En Seine-Saint-Denis, il y a moins de tout. Moins de policiers, moins d'enseignants, de greffiers, de magistrats, de médecins scolaires…
" Des sous-effectifs injustifiables à mission égale ", écrivent les rapporteurs. La direction territoriale de la sécurité publique, par exemple, enregistre une insuffisance chronique d'enquêteurs : les officiers de police judiciaire (OPJ) représentent 9,4 % des effectifs, contre 16,9 % à Paris, 12,4 % dans les Hauts-de-Seine et 15,2 % dans le Val-de-Marne.
Par ailleurs, qu'il s'agisse des enseignants, des magistrats ou des policiers,
" l'absence de véritable stratégie des ressources humaines (…)
a fait de la Seine-Saint-Denis une école de formation bis pour les fonctionnaires stagiaires ou débutants ", souligne le rapport. Les plus inexpérimentés – les
" sortis d'école "– sont envoyés faire leurs classes dans les territoires les plus difficiles, en somme. Et les montants des primes spécifiques proposées sont trop dérisoires pour avoir un réel impact sur l'attractivité des postes à pourvoir auprès des plus anciens.
Une situation d'autant plus pénalisante (et moins coûteuse) que les taux de turnover sont particulièrement élevés, tout comme ceux relatifs à l'absentéisme. En effet, la difficulté des missions se traduit par des absences répétées – notamment par des arrêts maladie – souvent non remplacées. Le temps scolaire s'en trouve durement touché tout comme le
" temps très long de la justice ", selon l'expression d'Olivier Klein, maire (Parti socialiste) de Clichy-sous-Bois et président de l'Agence nationale pour la rénovation urbaine, auditionné par les rapporteurs.

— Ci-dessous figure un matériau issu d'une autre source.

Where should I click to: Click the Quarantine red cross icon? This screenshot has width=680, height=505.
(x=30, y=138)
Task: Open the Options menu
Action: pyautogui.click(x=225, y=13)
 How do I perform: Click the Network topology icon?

Rupture d'égalité républicaineAinsi, au pire de la pénurie de personnel au tribunal d'instance d'Aubervilliers, le délai d'audiencement était porté à douze mois, contre deux mois à Paris. Autre exemple, illustré notamment par les recherches du sociologue Benjamin Moignard : cité dans l'étude, il indique que
" le moins bien doté des établissements scolaires parisiens reste mieux doté que le plus doté des établissements de la Seine-Saint-Denis ". Ce rapport révèle une rupture d'égalité républicaine et décrit une mécanique dans laquelle les politiques spécifiques aux quartiers prioritaires sont mises en avant… alors même que les politiques de droit commun ne sont pas respectées et sont bien en deçà de celles mises en place dans le reste du pays.

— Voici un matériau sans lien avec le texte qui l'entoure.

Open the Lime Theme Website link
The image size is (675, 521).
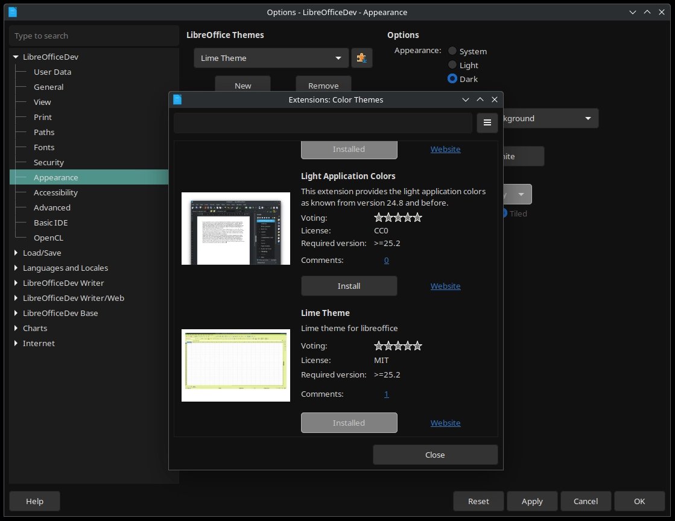click(x=445, y=423)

" Nous sommes tous d'accord sur le constat, quelles que soient nos étiquettes politiques ", commente Stéphane Peu, député (Parti communiste) du département, qui a fait partie du groupe de travail de la mission d'évaluation et salue la
" convergence du discours " des participants.
Pour autant, souligne le rapport, l'ajustement des effectifs et des moyens ne suffirait pas à venir à bout des difficultés. Encore faudrait-il que l'Etat ait une connaissance fine du territoire et de ses habitants, ce qui n'est pas le cas, selon les rapporteurs. Ils estiment que l'éducation nationale ignore tout du niveau réel des élèves de Seine-Saint-Denis ou encore qu'il est impossible de connaître le nombre d'étrangers en situation irrégulière présents dans le département – entre 150 000 et 400 000.

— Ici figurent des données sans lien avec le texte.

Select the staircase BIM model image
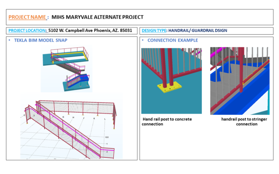[x=67, y=69]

" Sans informations précises, comment la réponse pourrait-elle être adaptée ? ", s'interroge François Cornut-Gentille. Les députés proposent également de repenser les outils d'action et de donner au Parlement un rôle de contrôle et -d'évaluation des politiques publiques.
" On est confronté à des phénomènes nouveaux que l'on -regarde avec les lunettes de nos grands-mères ",conclut le député de la Haute-Marne.